Synthesis of ((5-(pyridin-1-ium-1-ylmethyl)-1,3-phenylene)bis(methylene))bis(dodecyl(methyl)sulfonium) (7a)

To a stirring solution of 1-(3,5-bis((dodecylthio)methyl)benzyl)pyridin-1-ium (5a, 0.08 mmol) in dry DCM solvent was added AgBF4 (0.08 mmol) and methyl iodide (0.2 mmol), and the resulting mixture was stirred for 5 hours at room temperature. The progress of the reaction was monitored by TLC. After consumption of compound 5a, the solvent was removed under reduced pressure and the resulting mixture was filtered off using a pad of celite to remove silver salt. Then, the crude mixture was washed with ether and CH3CN to afford compound 7a as a brown gummy liquid. Characterization of the compound: brown gummy liquid (yield – 77%); 1H NMR (600 MHz, DMSO-d6) δppm 9.14–9.13 (m, 2H), 8.70–8.67 (m, 1H), 8.24–8.21 (m, 2H), 7.63 (s, 2H), 7.57 (s, 1H), 5.93 (s, 1H), 4.80–4.63 (m, 4H), 2.79 (s, 6H), 1.76–1.63 (m, 4H), 1.34–1.18 (m, 39H), 0.86 (t, 6H); 13C NMR (151 MHz, DMSO-d6) δppm 146.8, 145.5, 136.6, 132.4, 130.9, 128.9, 62.9, 46.1, 44.1, 40.91, 31.7, 29.5, 29.4, 29.2, 29.1, 28.8, 28.2, 23.7, 22.5, 21.9, 14.4; ES-MS (ESI+) m/z: [(M + 3BF4] 609.4756.

Synthesis of ((5-(pyridin-1-ium-1-ylmethyl)-1,3-phenylene)bis(methylene))bis(ethyl(methyl)sulfonium) (7b)

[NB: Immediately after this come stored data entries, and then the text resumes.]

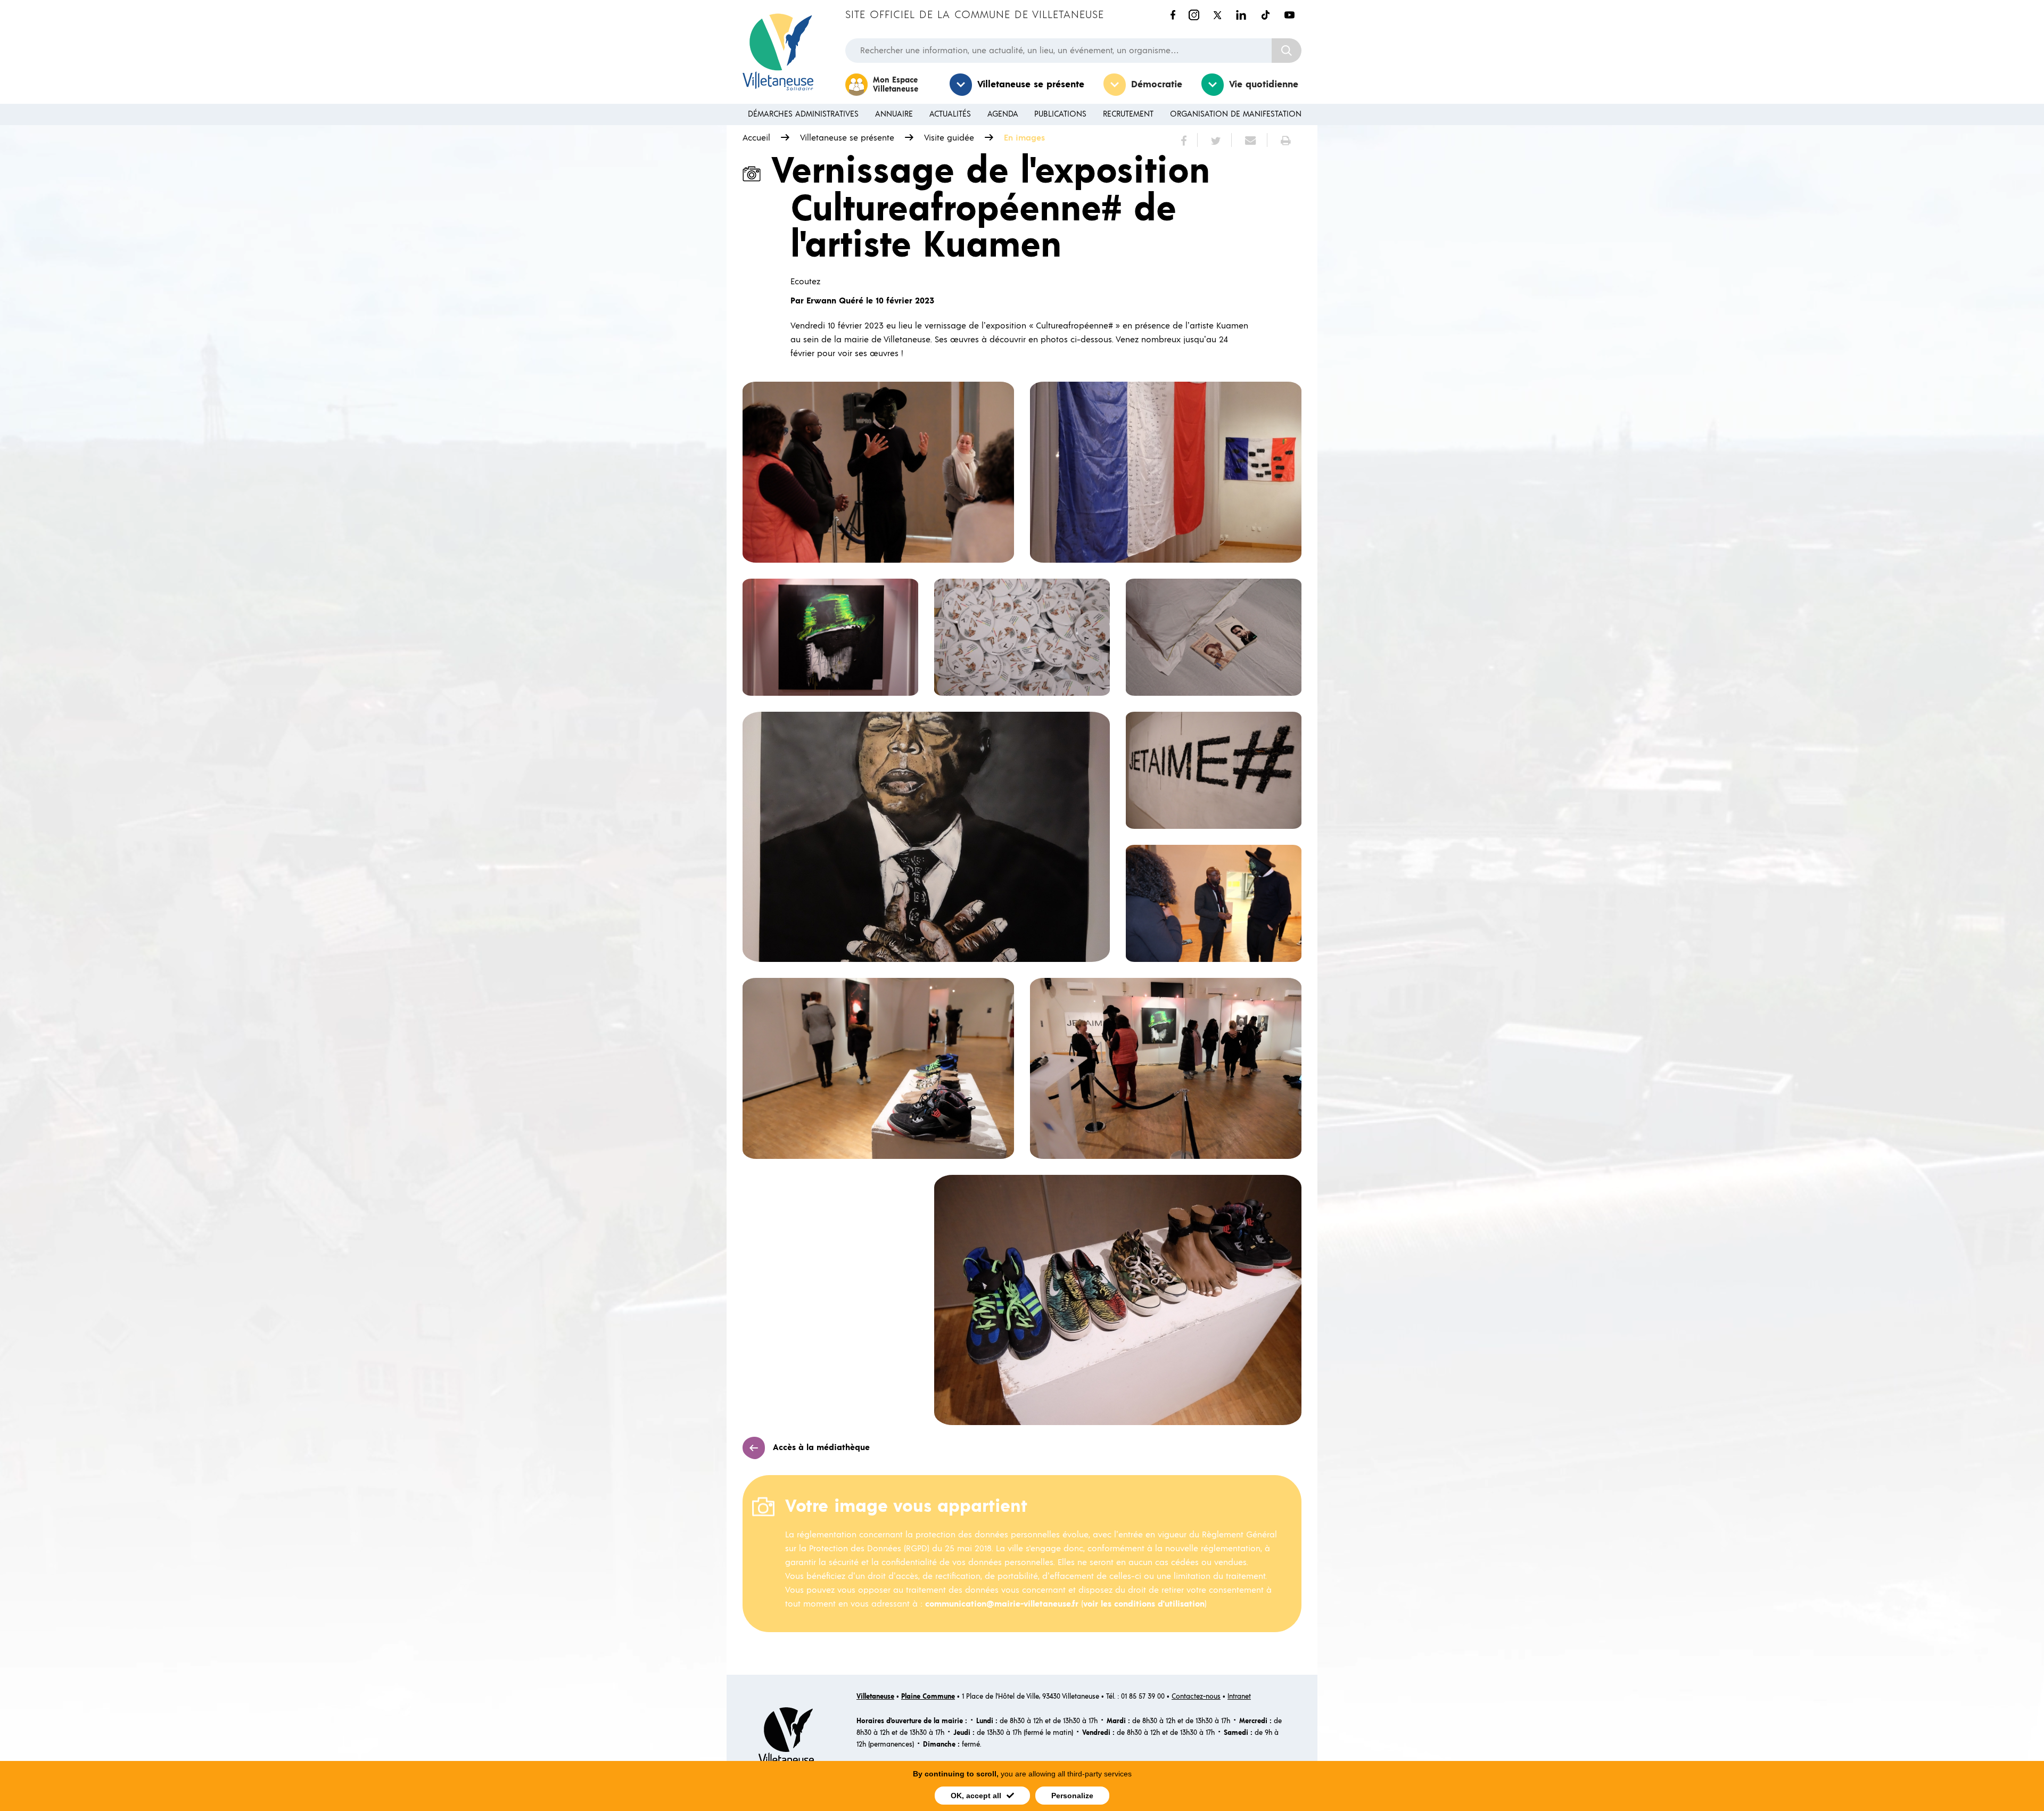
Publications (1060, 114)
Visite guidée (949, 138)
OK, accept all (976, 1795)
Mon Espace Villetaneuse (895, 84)
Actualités (950, 114)
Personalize (1072, 1795)
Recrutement (1128, 114)
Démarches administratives (803, 114)
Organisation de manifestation (1235, 114)
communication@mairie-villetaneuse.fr (1001, 1604)
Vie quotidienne (1263, 84)
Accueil (756, 138)
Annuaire (894, 114)
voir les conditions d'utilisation (1144, 1604)
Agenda (1002, 114)
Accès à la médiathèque (821, 1447)
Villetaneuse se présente (1030, 84)
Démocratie (1156, 84)
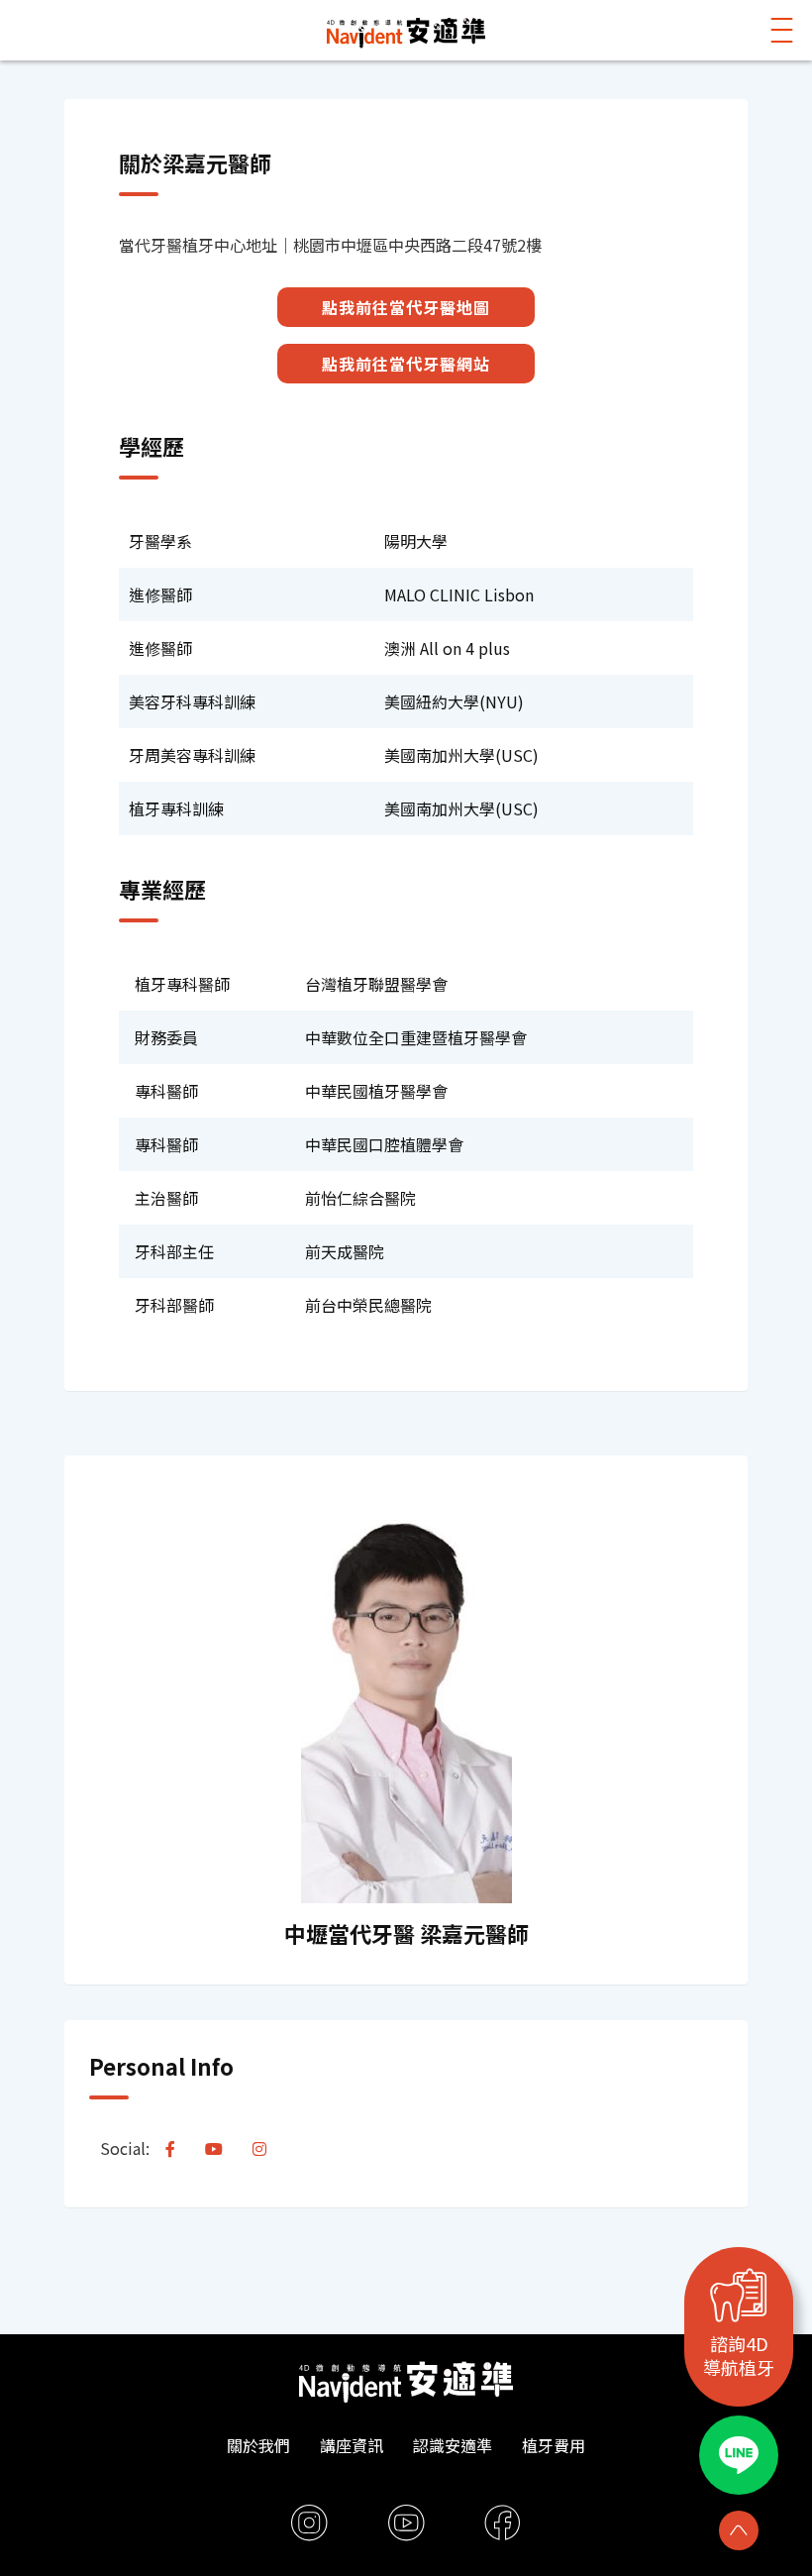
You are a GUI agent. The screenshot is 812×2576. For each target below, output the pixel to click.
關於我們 (258, 2445)
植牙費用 (553, 2445)
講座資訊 (351, 2445)
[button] (782, 30)
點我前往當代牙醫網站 (406, 364)
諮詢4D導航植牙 (738, 2355)
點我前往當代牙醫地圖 (406, 307)
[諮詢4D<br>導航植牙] (738, 2294)
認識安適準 (452, 2445)
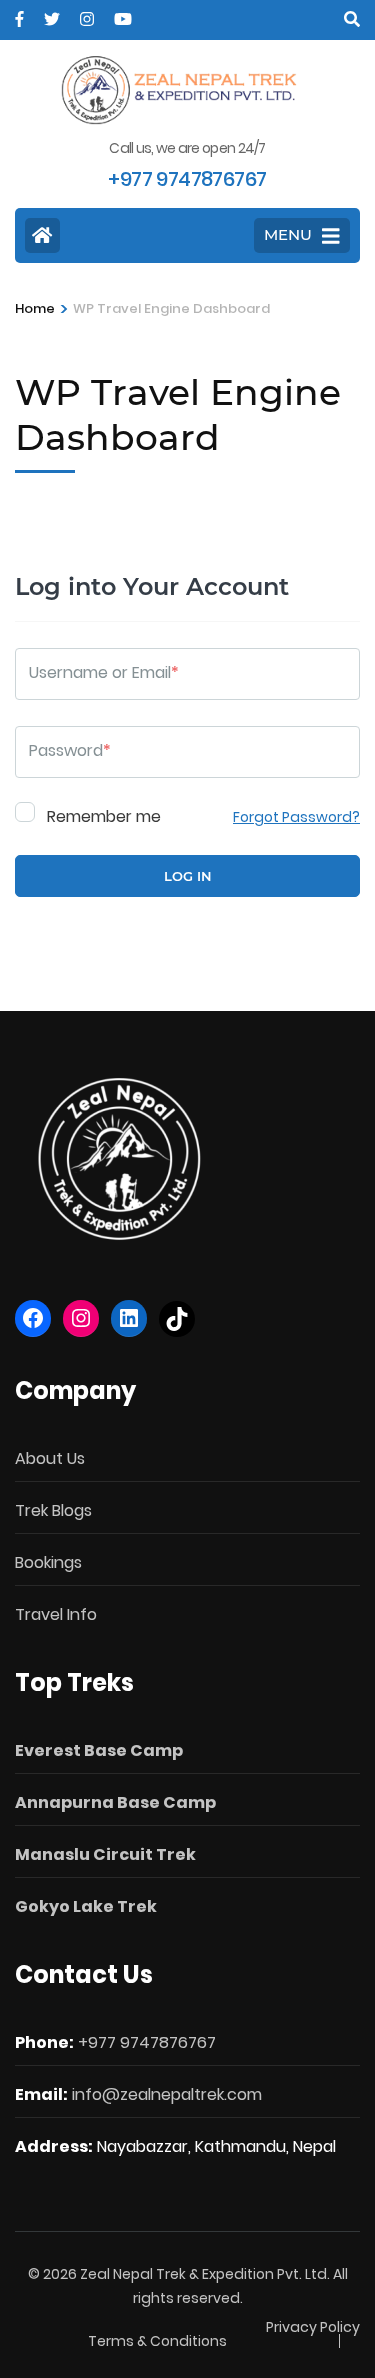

To a stirring solution of 1-(3,5-bis(bromomethyl)benzyl)pyridin-1-ium (3, 0.28 mmol) in CH3CN/H2O (3 : 1 in volume) was slowly added (dropwise) a previously stirring solution of ethanethiol (0.60 mmol) and sodium bicarbonate (0.60 mmol) in CH3CN/H2O (3 : 1 in volume) at room temperature. The resulting reaction mixture was stirred for 36 hours. After that, the solvent was removed under reduced pressure. Then, the reaction mixture was diluted with cold water and ethyl acetate. The organic layer was extracted with EtOAc (3 × 50 mL) and washed with brine, and dried over anhydrous Na2SO4. After that, the solvent was removed under reduced pressure to afford a white solid, which was used for the next reaction without further purification. Then, to the stirring solution of the above white solid 1-(3,5-bis((ethylthio)methyl)benzyl)pyridin-1-ium (0.06 mmol) (5b) in dry DCM was added AgBF4 (0.06 mmol) and methyl iodide (0.16 mmol), and the resulting mixture was stirred for 5 hours at room temperature. TLC monitored the progress of the reaction. After total consumption of the starting compound, the solvent was removed under reduced pressure, and the resulting mixture was filtered off using a pad of celite to remove silver salt. Then, the crude mixture was washed with ether and CH3CN to afford compound 7b as a brown gummy liquid. Characterization of the compound: dark brown gummy liquid (yield – 71%) 1H NMR (600 MHz, DMSO-d6) δppm 9.15–9.08 (m, 2H), 8.69–8.61 (m, 1H), 8.23–8.21 (m, 2H), 7.95 (s, 1H), 7.58 (s, 2H), 5.93 (s, 2H), 4.71–4.62 (m, 4H), 2.89 (m, 2H), 2.77 (s, 6H), 2.73 (s, 2H), 1.33 (t, 3H); 13C NMR (151 MHz, DMSO-d6) δppm 162.8, 146.8, 145.5, 136.6, 133.8, 132.2, 130.9, 128.9, 66.1, 62.9, 59.3, 43.4, 35.5, 31.2, 21.2, 11.25, 8.84; ES-MS (ESI+) m/z: [(M + 3BF4] 889.525.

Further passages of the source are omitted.